Please copy out the items below word for word, starting with the line that contains "Click the PCI Express icon beside Bus #197" and going on through the last line of the items. Leave the pictures out of your copy.

[Element and text location data]
○ ○ ○
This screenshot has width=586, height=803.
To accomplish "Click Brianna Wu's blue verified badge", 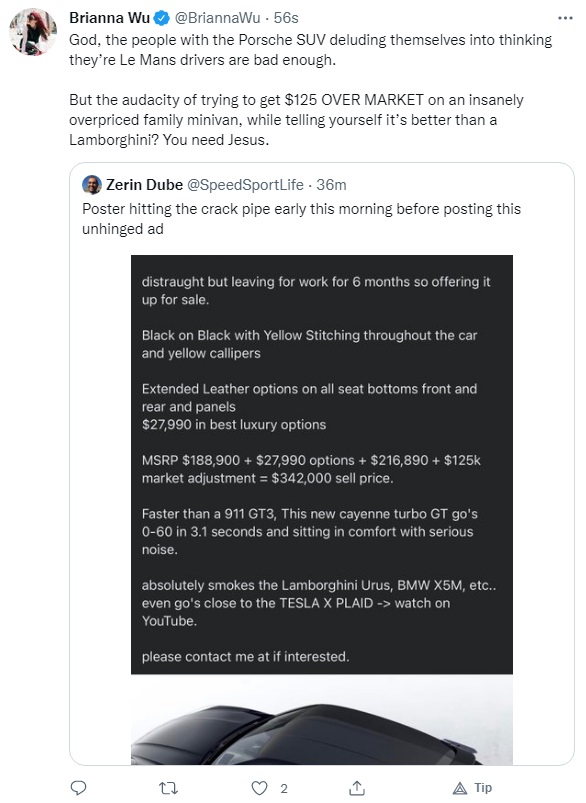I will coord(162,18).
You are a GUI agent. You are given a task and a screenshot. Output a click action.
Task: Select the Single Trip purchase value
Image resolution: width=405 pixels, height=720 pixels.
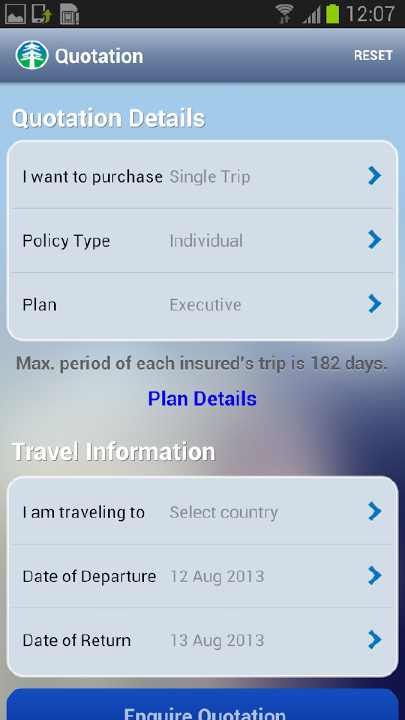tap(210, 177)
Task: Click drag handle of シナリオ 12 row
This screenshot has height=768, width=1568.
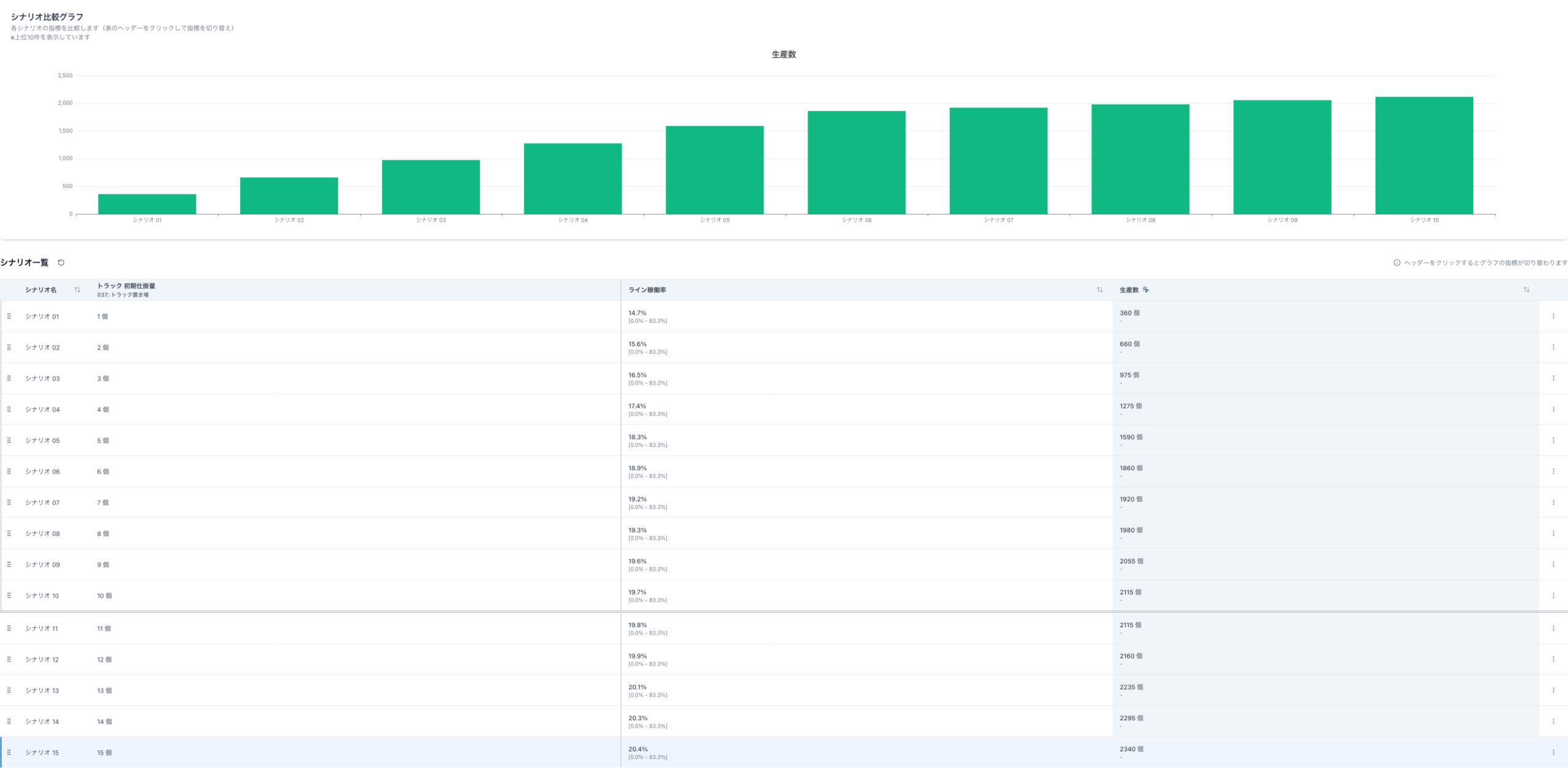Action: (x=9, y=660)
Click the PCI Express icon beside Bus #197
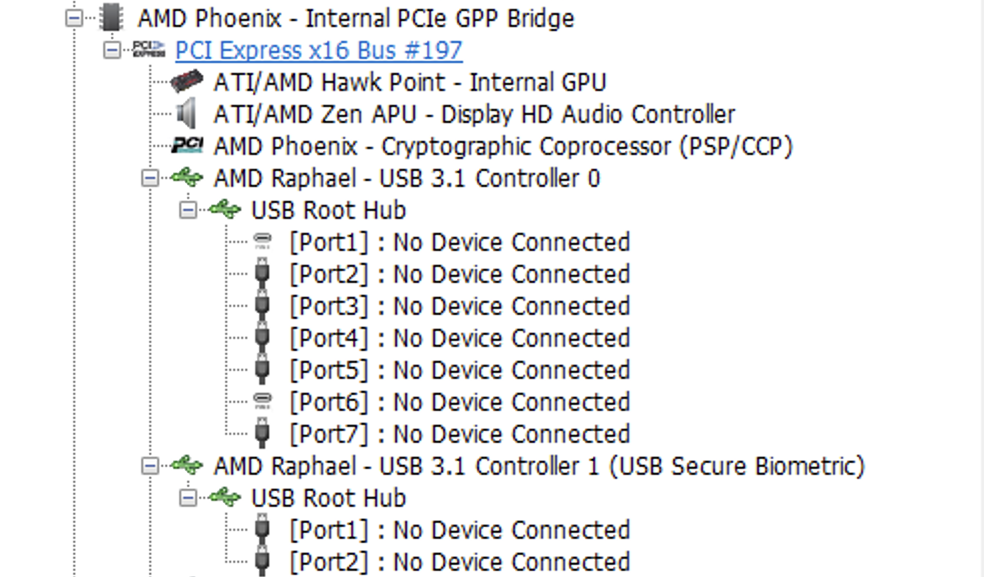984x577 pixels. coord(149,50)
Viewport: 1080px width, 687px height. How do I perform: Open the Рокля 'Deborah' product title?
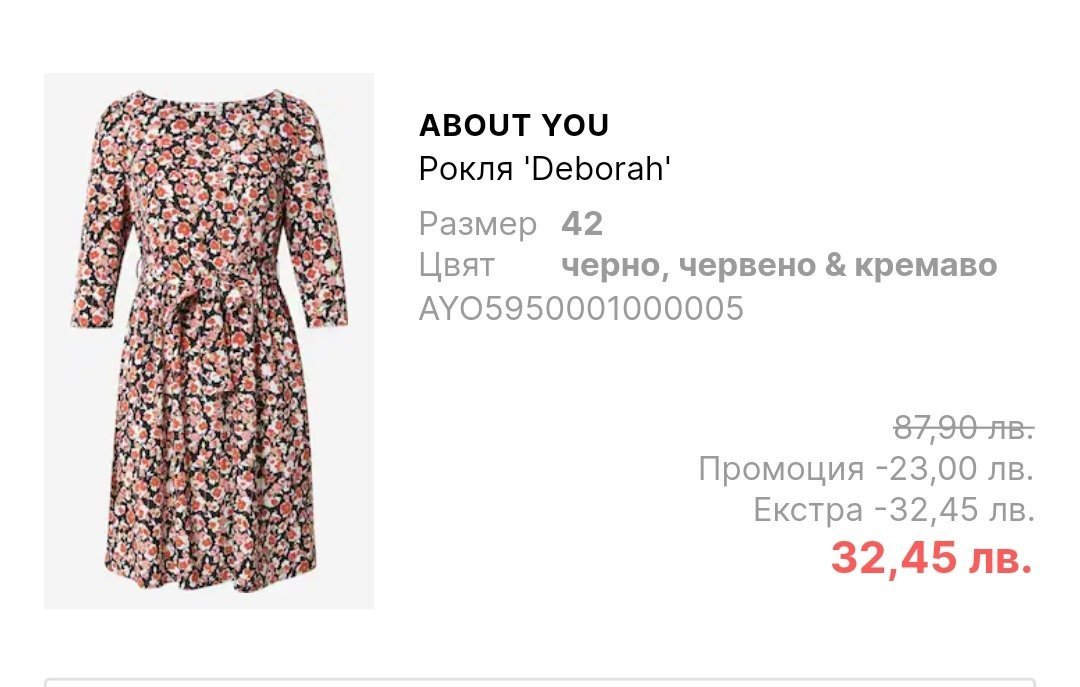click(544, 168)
○ ○ ○
TASK RESPONSE.
Click the PCI Express icon beside Bus #197
984x577 pixels. coord(149,50)
Viewport: 1080px width, 687px height. How do I perform: Open the Рокля 'Deborah' product title?
click(544, 168)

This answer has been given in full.